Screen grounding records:
- - -
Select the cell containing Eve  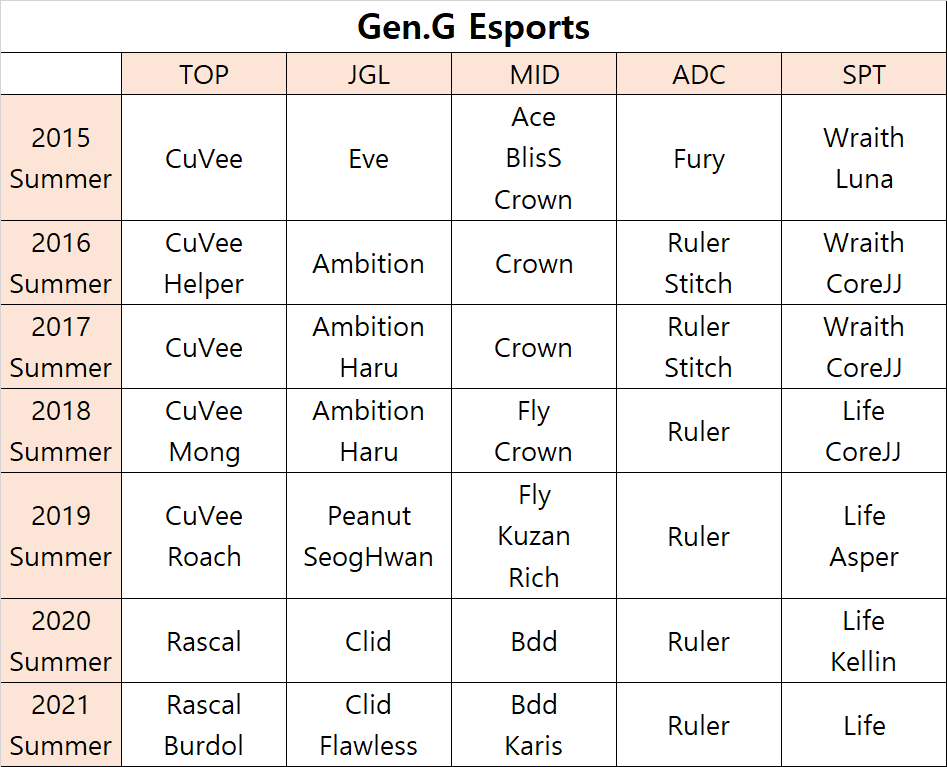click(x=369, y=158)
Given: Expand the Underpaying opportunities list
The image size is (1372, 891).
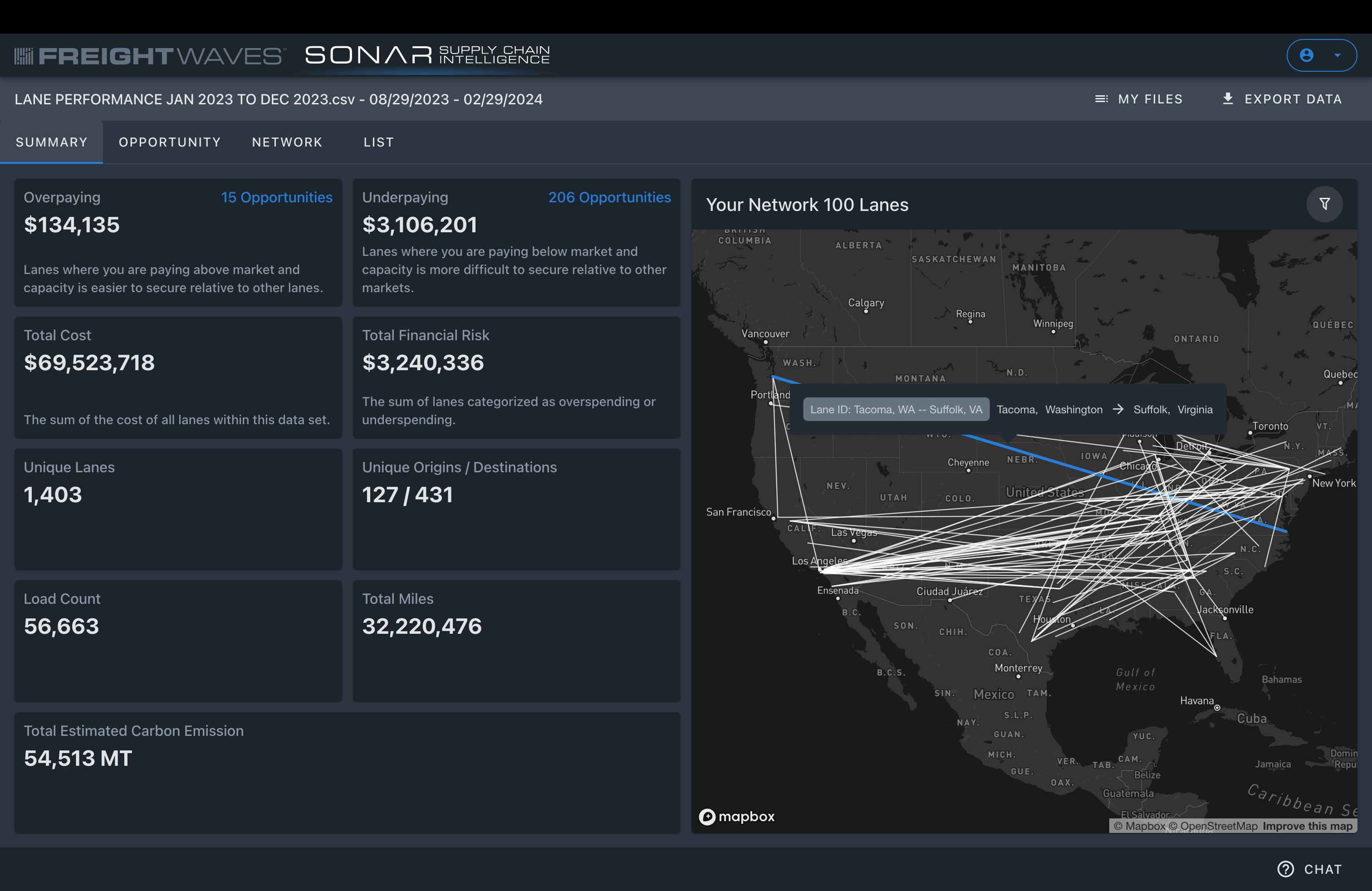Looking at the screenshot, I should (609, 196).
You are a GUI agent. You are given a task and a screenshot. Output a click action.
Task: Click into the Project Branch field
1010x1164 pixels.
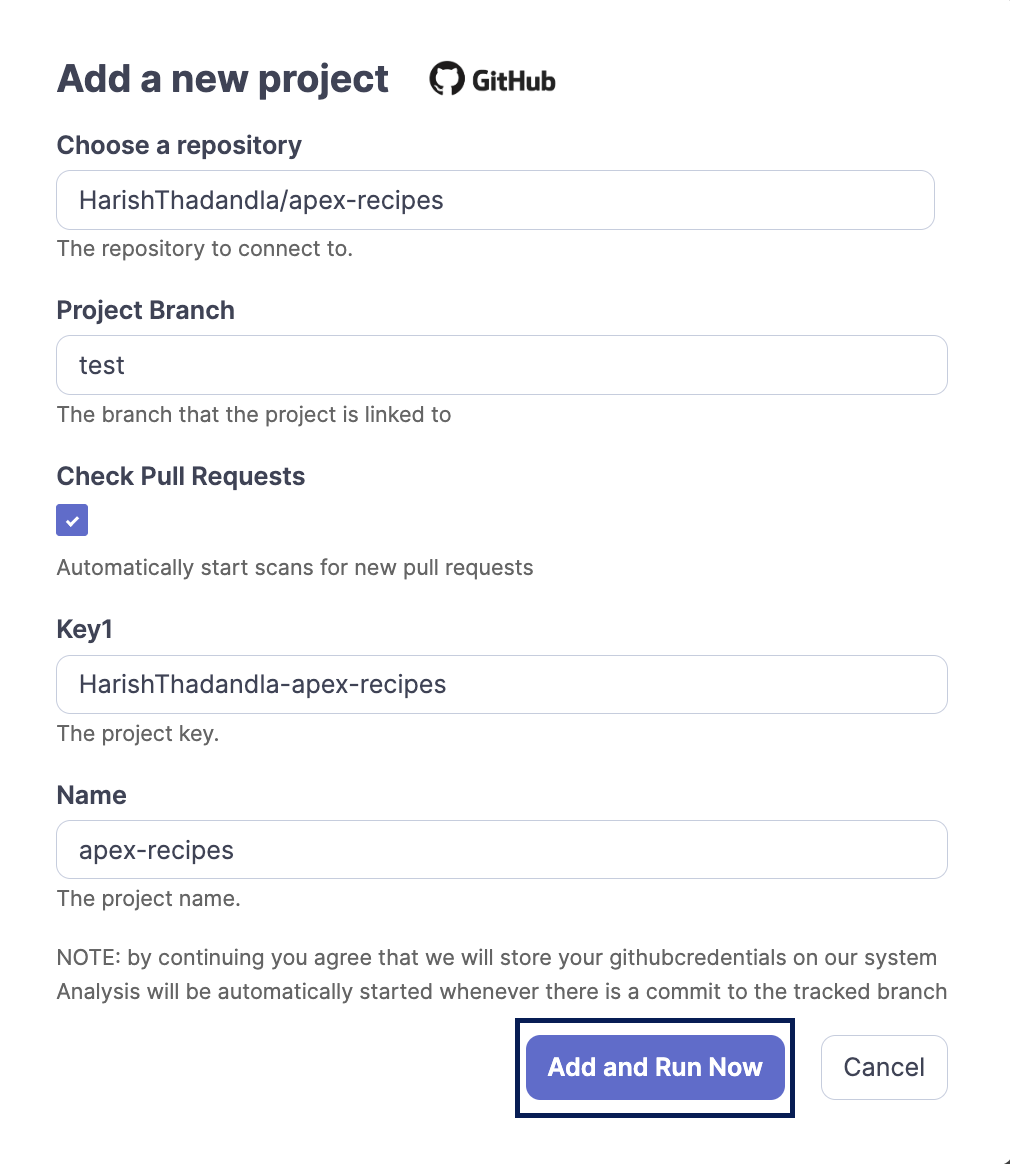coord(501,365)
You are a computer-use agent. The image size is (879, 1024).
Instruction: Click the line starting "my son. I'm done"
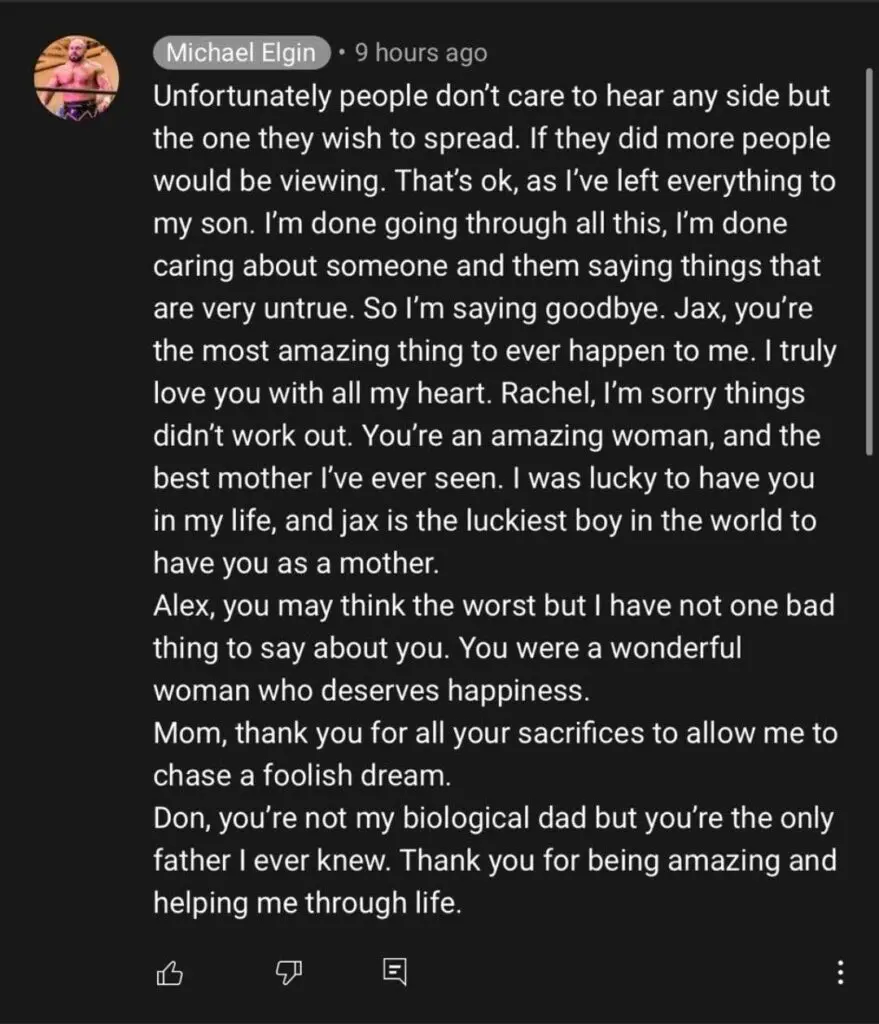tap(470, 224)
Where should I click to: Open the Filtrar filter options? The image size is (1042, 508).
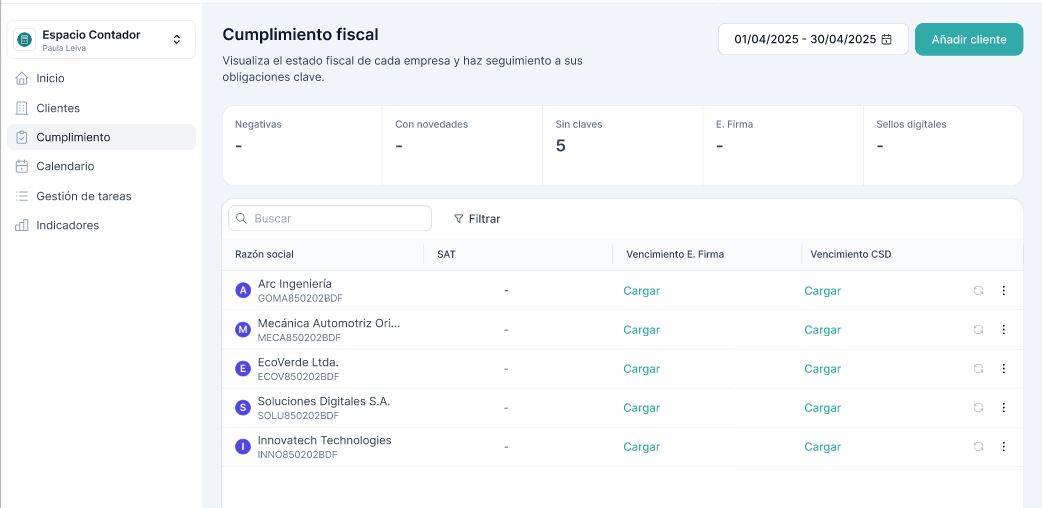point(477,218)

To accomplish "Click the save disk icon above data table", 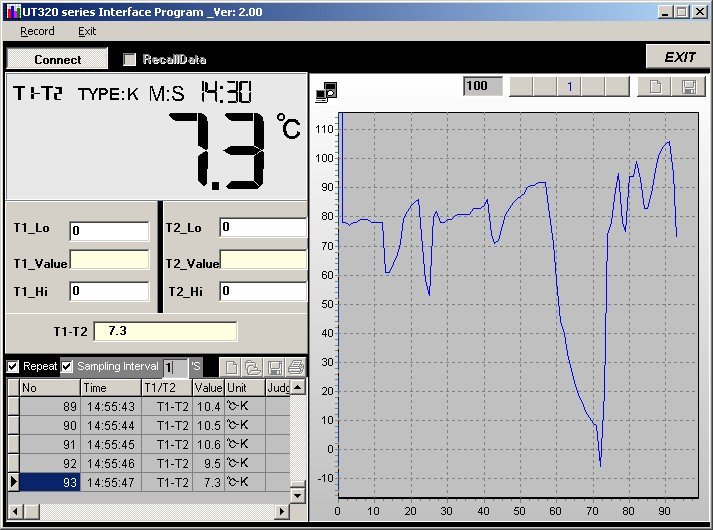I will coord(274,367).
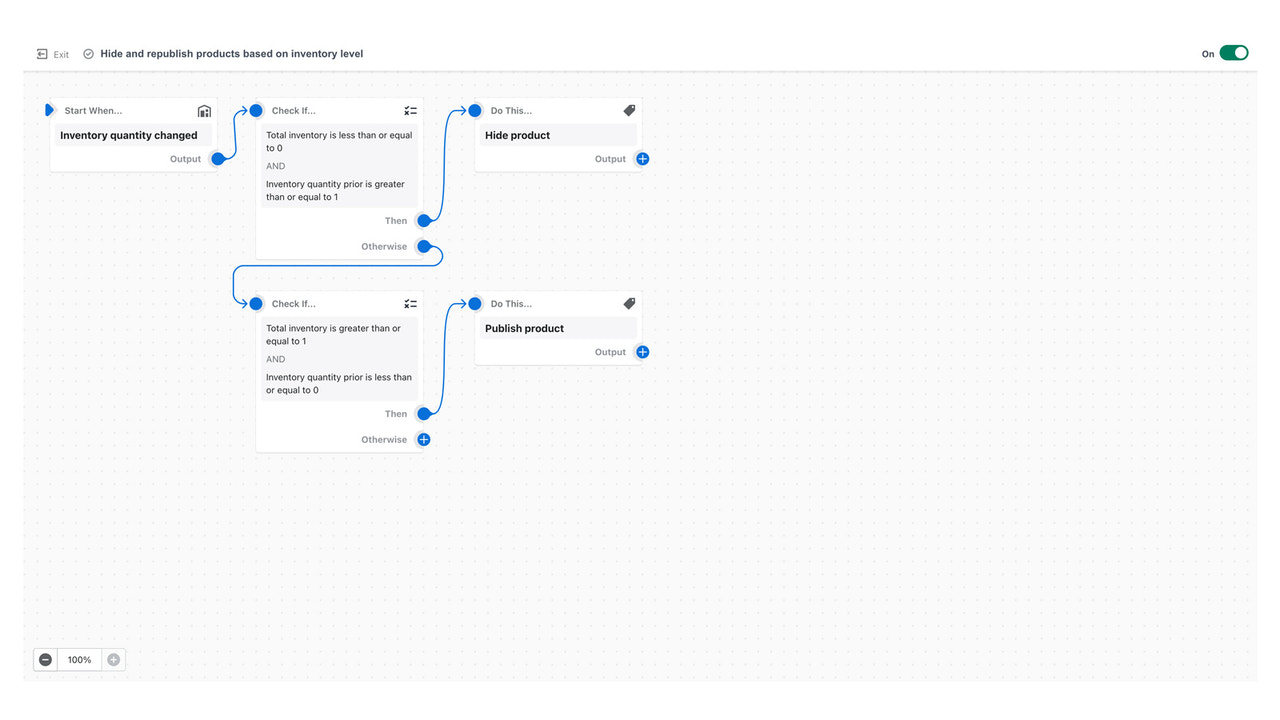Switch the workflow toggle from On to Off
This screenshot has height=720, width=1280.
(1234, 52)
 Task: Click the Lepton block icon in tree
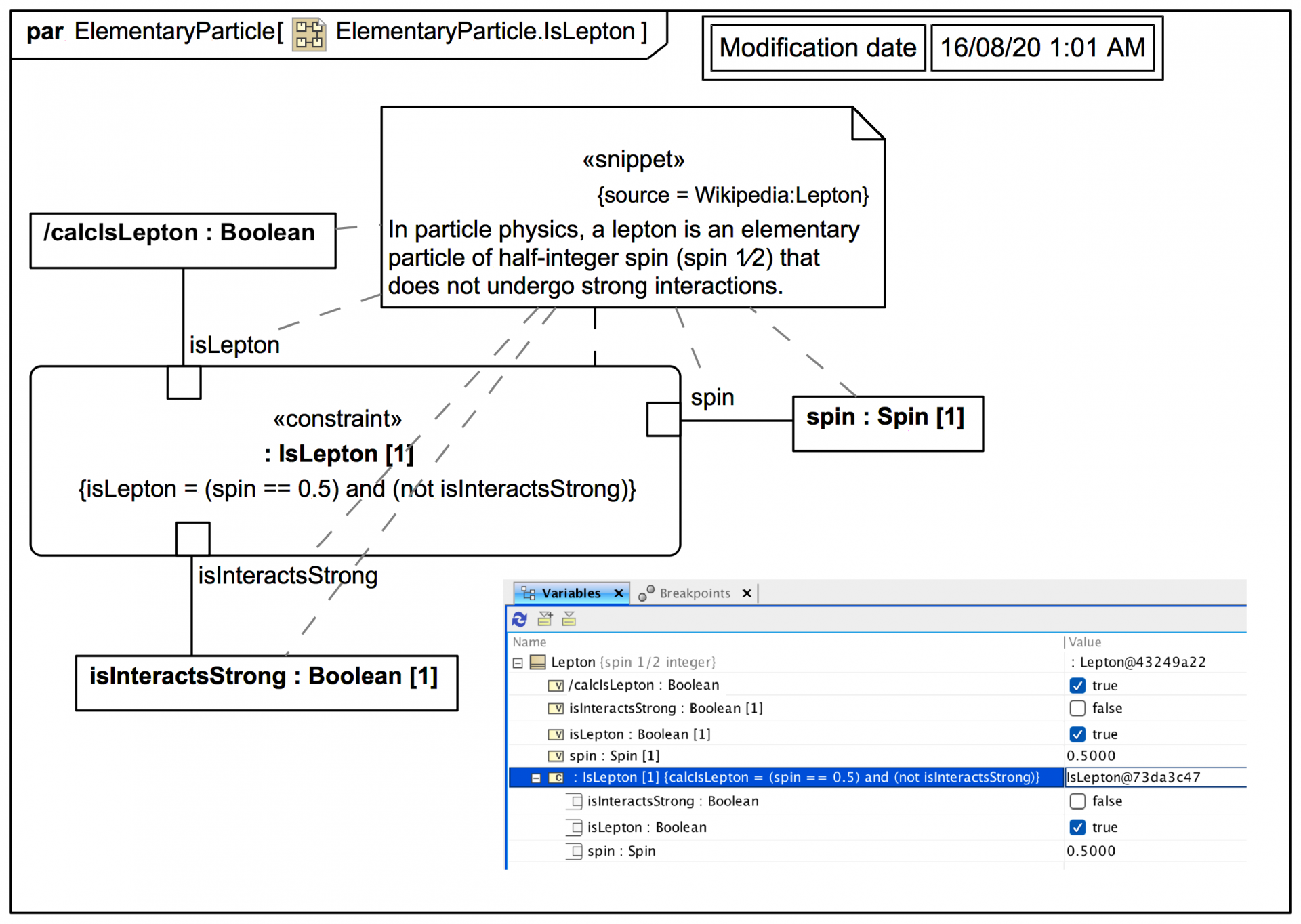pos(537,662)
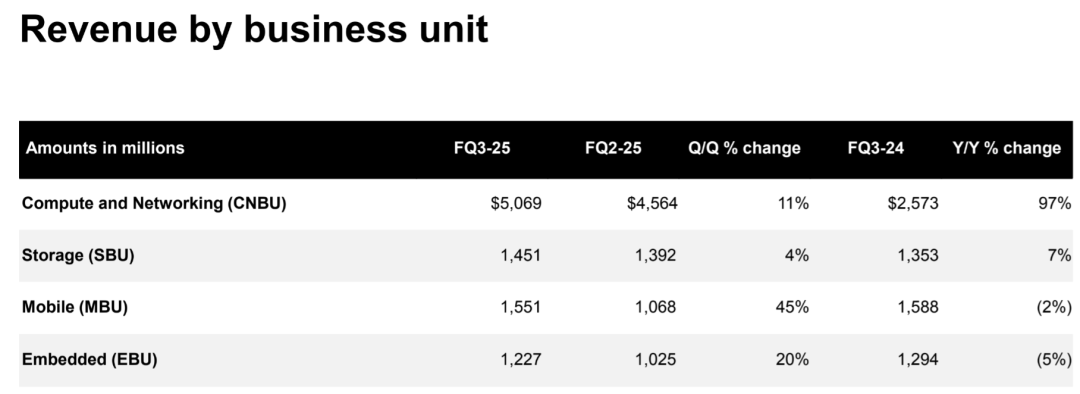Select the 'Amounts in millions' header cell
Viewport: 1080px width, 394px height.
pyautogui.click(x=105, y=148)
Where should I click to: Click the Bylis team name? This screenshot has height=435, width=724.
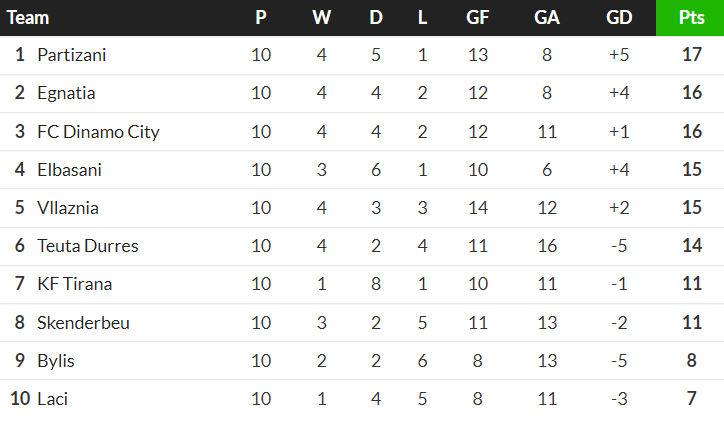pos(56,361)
- - -
The problem: Echo the records from the line containing "You are a GUI" through the line containing "point(477,218)", including both of those lines, with the pictures left out.

Worked solution:
You are a GUI agent. You are given a task and a screenshot. Output a click action.
Task: Click into the Project Branch field
1010x1164 pixels.
coord(501,365)
You are a computer-use agent. The image size is (879, 1024).
Instruction: Click the line starting "my son. I'm done"
tap(470, 224)
Where should I click to: Open the Filtrar filter options? The image size is (1042, 508).
point(477,218)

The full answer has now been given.